Our first group of lessons, lasting two weeks, build a foundation for how to learn Cantonese. We do this by focusing on the sounds: listening, articulating, and noting the sounds.

The “focus crystal” of this bloc of lessons is a little tune. The capstone challenge is for the Learner to

  • imagine new lyrics,
  • type the lyrics, and
  • record a performance as the Team

sample SVG

  1. Sing the melody with solfege. Introduce one bar at a time; Teacher sings, then Learner emulate. Repeat several times until confident.
  2. Sing the melody with Jyutping. One bar at a time, making sure the top line is ready before moving on.
  3. Distinguish character 字 and word 詞, and introduce the components of Jyutping.
  4. List and give examples of initials and finals, noting the exceptions
  5. Practice pronouncing single words, then sentences 今朝家姐開開心心返工、哥哥(唔)花心
  6. Distinguish -am and -aam
  7. Spot check using cheatsheet list of finals
  8. Practice transcribing audio. Do one row at a time, giving feedback before moving on. Finish characters before moving onto words.
  • a cue for the Cantonese sound is “hammer” or “piano-like”, as opposed to “sliding” or “violin-like”. Each syllable is one sharp, short, distinct sound; there is no equivalent sound to miasma or Mandarin xian. This cue is useful to introduce before diphthongs like -aai or -ei.
  • I’ve built a Jyutping Singer tool that generates, in real time, both sheets and music for what a sequence of Jyutping should sound like

Today we repeat the practice exercises from the lesson, and additionally introduce the initial j-. Teacher will need to provide explicit instruction. Here are some suggested characters and words that matches what the Learner should be able to do, but feel free to introduce others.
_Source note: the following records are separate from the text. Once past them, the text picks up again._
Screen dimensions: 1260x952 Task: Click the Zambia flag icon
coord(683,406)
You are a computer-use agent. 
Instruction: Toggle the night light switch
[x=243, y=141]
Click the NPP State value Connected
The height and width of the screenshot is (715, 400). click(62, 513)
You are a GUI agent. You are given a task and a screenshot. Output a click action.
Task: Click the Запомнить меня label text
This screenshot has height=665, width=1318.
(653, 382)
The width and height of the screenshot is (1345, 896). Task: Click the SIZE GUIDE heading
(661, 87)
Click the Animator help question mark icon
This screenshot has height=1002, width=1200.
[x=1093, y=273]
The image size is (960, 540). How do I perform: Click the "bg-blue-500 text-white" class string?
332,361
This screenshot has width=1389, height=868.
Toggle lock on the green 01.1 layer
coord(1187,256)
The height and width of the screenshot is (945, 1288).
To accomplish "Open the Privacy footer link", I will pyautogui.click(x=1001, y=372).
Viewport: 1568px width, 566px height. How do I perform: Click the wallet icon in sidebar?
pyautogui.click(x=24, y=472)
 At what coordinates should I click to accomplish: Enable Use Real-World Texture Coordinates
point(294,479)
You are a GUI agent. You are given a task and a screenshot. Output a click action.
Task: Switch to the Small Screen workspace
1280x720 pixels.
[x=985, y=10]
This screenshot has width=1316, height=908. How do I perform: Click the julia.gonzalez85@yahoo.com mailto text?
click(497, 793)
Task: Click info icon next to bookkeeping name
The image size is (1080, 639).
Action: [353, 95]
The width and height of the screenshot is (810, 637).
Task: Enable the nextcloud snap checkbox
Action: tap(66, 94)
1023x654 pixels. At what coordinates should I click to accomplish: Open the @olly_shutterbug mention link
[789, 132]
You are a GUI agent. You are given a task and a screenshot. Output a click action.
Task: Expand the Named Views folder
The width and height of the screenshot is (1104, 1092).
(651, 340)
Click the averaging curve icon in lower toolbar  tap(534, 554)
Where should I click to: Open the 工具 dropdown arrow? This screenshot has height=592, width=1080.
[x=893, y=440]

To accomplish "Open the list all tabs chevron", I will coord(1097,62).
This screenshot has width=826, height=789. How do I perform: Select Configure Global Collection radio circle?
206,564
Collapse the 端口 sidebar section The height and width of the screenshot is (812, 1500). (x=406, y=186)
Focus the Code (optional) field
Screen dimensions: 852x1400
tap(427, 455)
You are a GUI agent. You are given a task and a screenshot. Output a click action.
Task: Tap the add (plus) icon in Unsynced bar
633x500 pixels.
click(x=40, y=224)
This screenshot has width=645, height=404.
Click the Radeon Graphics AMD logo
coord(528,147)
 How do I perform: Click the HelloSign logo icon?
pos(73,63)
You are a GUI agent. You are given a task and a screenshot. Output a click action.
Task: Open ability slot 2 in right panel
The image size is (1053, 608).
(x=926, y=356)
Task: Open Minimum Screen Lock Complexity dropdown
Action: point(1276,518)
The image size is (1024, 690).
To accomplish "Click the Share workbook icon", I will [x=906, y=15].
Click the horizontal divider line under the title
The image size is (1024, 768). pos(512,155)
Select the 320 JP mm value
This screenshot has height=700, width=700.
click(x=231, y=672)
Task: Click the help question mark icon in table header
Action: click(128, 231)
Sing the tune again; substitute 返工 for 開心.

Similarities between Cantonese and English:

  • same SVO (subject-verb-object) structure
  • no noun declension
  • no noun genders

Cantonese is different from English:

  • has no plural form (boy / boys, woman / women)
  • has no conjugation (eat / ate / eaten)
  • verbs and adjectives are often interchangeable (你好靚 / 靚咗喎)
    • in general, parts-of-speech maps noisily. For simplicity, in this course we will pretend it does.

The difference in the written script is more pronounced:

  • the Chinese script do not use white-space to delimit words.
    • this is an issue for learners, since they implicitly need to perform word segmentation. This is a difficult problem.
    • in this course, we will use underlining or white-space (我哋 食咗 飯 喇) to ease the learning
  • a character 字 is a single “square drawing”. Characters regularly map to a variety of readings and meanings, and sometimes can be written in different ways (alternative orthography 異體字).
  • a word 詞 is formed from one or multiple characters (e.g., 睇, 徘徊). These usually have only one reading and one meaning.
  • text found in the wild is most likely written in Standard Written Chinese, and do not correspond to how it would be spoken. Standard Written Chinese differs from (written/spoken) Cantonese in both vocabulary and grammar.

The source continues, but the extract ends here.